Мужики собрались на партсобрание и, пока оно не началось, разговаривают о своих делах. Дела в колхозе обстоят неважно, и разговаривают мужики доверительно, откровенно, ничего друг от друга не скрывая.
Районное начальство с ними не считается, правду в районе «сажают только в почетные президиумы, чтобы не обижалась да помалкивала». Прямого слова ни от кого не услышишь, о том, что в деревне дома стоят заколоченные, — молчат. «Мы тебя раньше убеждали, когда колхозы организовывали, а сейчас ты убеждай других, проводи партийную линию. Вы, говорит, теперь наши рычаги в деревне».
Откровенность заходит далеко: «Только и заботы, чтобы в сводках все цифры были круглые. А как люди, что люди, с чем они остались?» И далее: «Я так понимаю наши дела, — сказал он. — Пока нет доверия к самому рядовому мужику в колхозе, не будет и настоящих порядков, еще хлебнем горя немало. Пишут у нас: появился новый человек. Верно, — появился! Колхоз переделал крестьянина. Верно, — переделал. Мужик уже не тот стал. Хорошо! Так этому мужику доверять надо. У него тоже ум есть.
— Не волк съел, — лукаво подтвердил Ципышев.
— Вот! И нас не только учить — и слушать надо. А все сверху да сверху. Планы спускали сверху, председателей сверху, урожайность сверху. Убеждать-то некогда, да и нужды нет, так оно легче. Только спускай знай да рекомендуй. Культурную работу свернули — хлопотно, клубы да читальни только в отчетах и действуют, лекции и доклады проводить некому. Остались кампании по разным заготовкам да сборам — пятидневки, декадники, месячники…
Коноплев передохнул, и Петр Кузьмич воспользовался этим, вставил слово:
— Бывает и так: клин не лезет, а дерево виновато, говорят — дерево с гнильцой. Поди-ка не согласись в районе. Они тебе дают совет, рекомендацию, а это не совет, а приказ. Не выполнишь — значит, вожжи распустил. Колхозники не соглашаются — значит, политический провал» (Литературная Москва. Сборник второй. 1956. С. 506).

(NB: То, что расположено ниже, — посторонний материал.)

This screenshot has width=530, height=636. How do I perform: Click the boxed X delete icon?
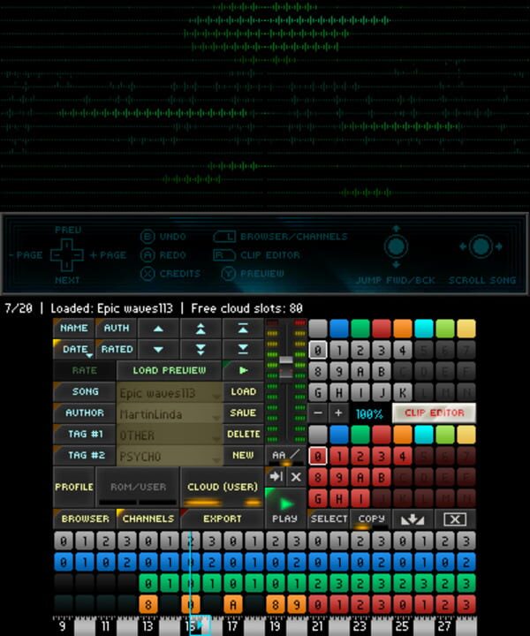pos(455,519)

Но вот оказывается, что в избе, кроме четырех колхозников, находится еще один человек — конторская уборщица, старуха Марфа. Когда один из собеседников вываливает окурки в угол, из-за печи раздается ее повелительный голос: «Куда сыплешь, дохлой? Не тебе подметать. Пол только вымыла, опять запаску-дили весь». И странное дело: этот ничего не значащий окрик мгновенно обрывает доверительный разговор. Казалось бы, ничего не произошло: однако, «когда начали опять перебрасываться короткими фразами, это были уже пустые фразы — ни о чем и ни для кого». Двойная жизнь еще не началась, но естественность, однозначность беседы уже подорвана. Чем же? Страхом. «И чего мы боимся, мужики? — раздумчиво и немного грустно произнес вдруг Петр Кузьмич: — Ведь самих себя уже боимся».
Но вот приходит опоздавшая учительница, пятая участница собрания, и секретарь парторганизации Ципышев — тот самый живой, остро чувствующий, лукавый человек, который только что с государственной мудростью обрисовал безответное положение колхоза, превращается в автомат, в существо, повторяющее определенные движения и произносящее точно определенные слова. И не только он: «Лица у всех стали сосредоточенными, напряженными и скучными, будто люди приготовились к чему-то очень давно знакомому, но все же торжественному и важному. Все земное, естественное исчезло, действие перенеслось в другой мир, в обстановку сложную и не совсем еще привычную и понятную для этих простых, сердечных людей» (там же, с. 510).